◆ Supplied passage ◆
*****
# Need to vent or rant about cubing but nobody you know wants to hear it?



## ~Adam~ (Oct 11, 2010)

If so then post it here.
I find myself wanting a topic like this to post in frequently.

I guess I'll kick it off.

I don't know my 3x3x3 pb single because I've got around half a dozen sub 17s and it annoys me.
I was just half way through my T-perm on a full step cube, look at the timer and see it flip over to 14 and an edge piece goes flying up in the air


----------



## bluecloe45 (Oct 11, 2010)

i lost my pickle jar


----------



## a small kitten (Oct 11, 2010)

I don't know my 3x3 pb single either xD


----------



## cincyaviation (Oct 11, 2010)

FML thread...


----------



## CharlesOBlack (Oct 11, 2010)

I bought a miniQJ 4x4.
first solve was sub-2 (compared to my 2:30 solves with my ES)
I got a pb of 1:20 with it

then I said, "heck, let's lube it!" so I threw in some CRC silicone.
it didn't work, and now it cuts corners worse than before D: I think I bricked it


----------



## That70sShowDude (Oct 11, 2010)

I don't know where to post this, but ...
*****
◆ Prompt 1 ◆
Reproduce the stretch of the cubing thread from "it didn't work, and" through "this, but ...".
◆ Prompt 2 ◆
List the username of every person who posts in the cubing thread.

◆ Information ◆
*****
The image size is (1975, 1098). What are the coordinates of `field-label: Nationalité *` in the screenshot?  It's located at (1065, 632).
*****
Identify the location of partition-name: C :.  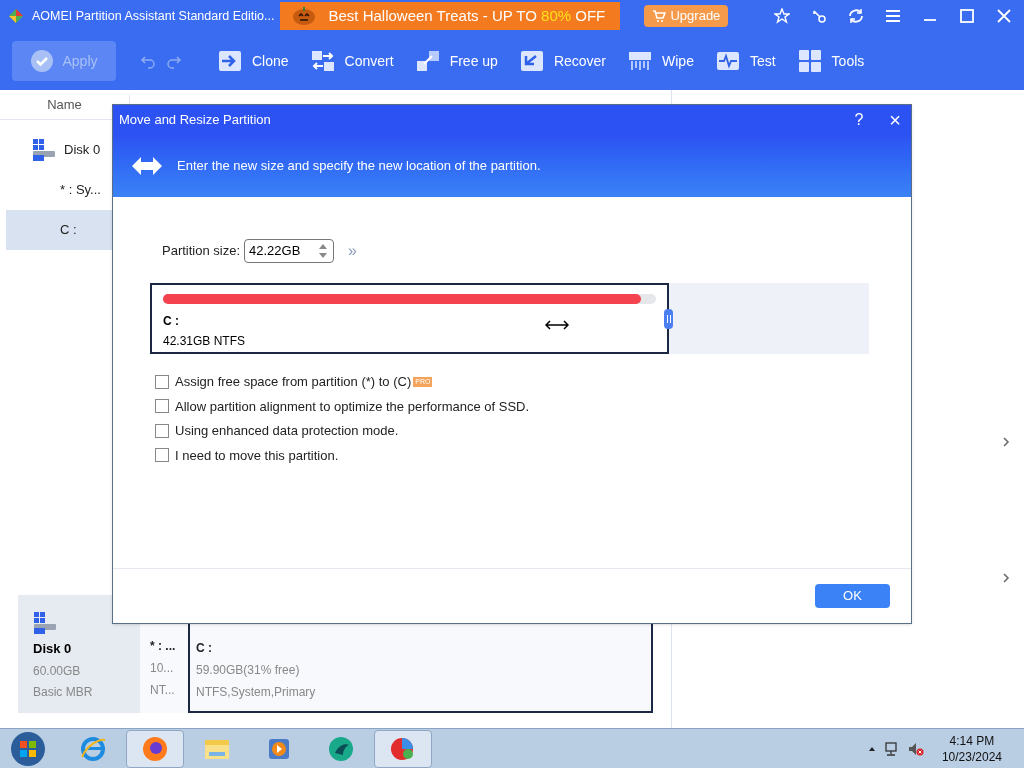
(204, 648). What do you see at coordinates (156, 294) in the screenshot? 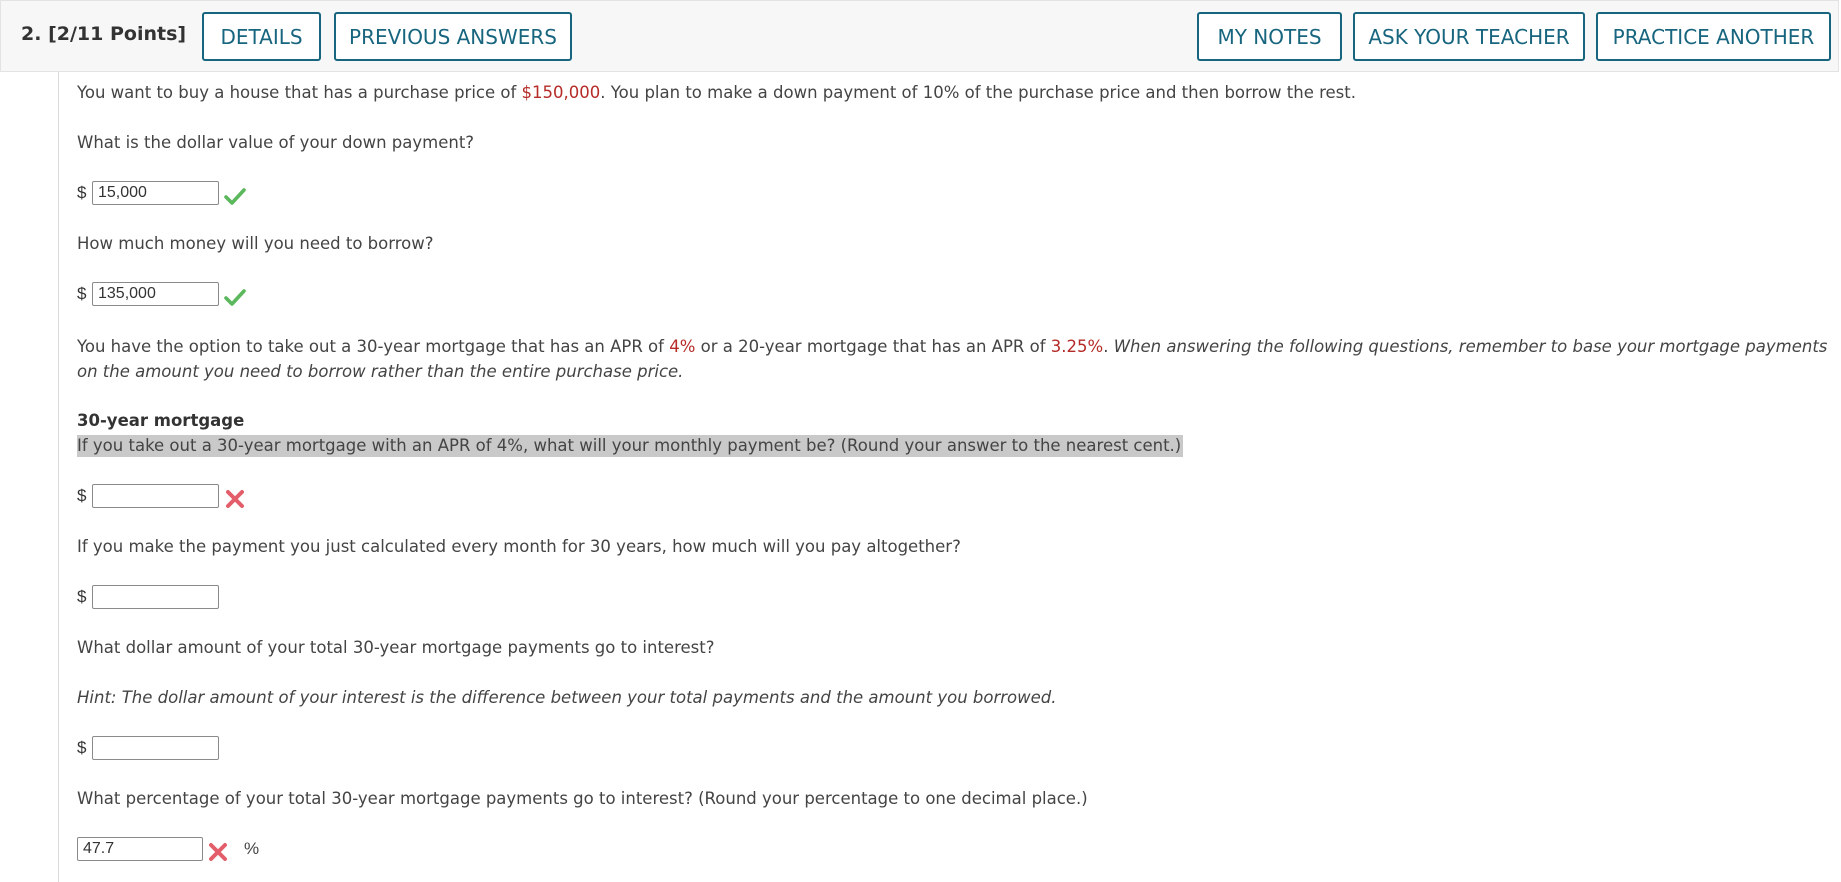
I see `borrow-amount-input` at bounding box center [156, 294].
*****
◆ Task response 1 ◆
it didn't work, and now it cuts corners worse than before D: I think I bricked it


----------



## That70sShowDude (Oct 11, 2010)

I don't know where to post this, but ...

◆ Task response 2 ◆
~Adam~
bluecloe45
a small kitten
cincyaviation
CharlesOBlack
That70sShowDude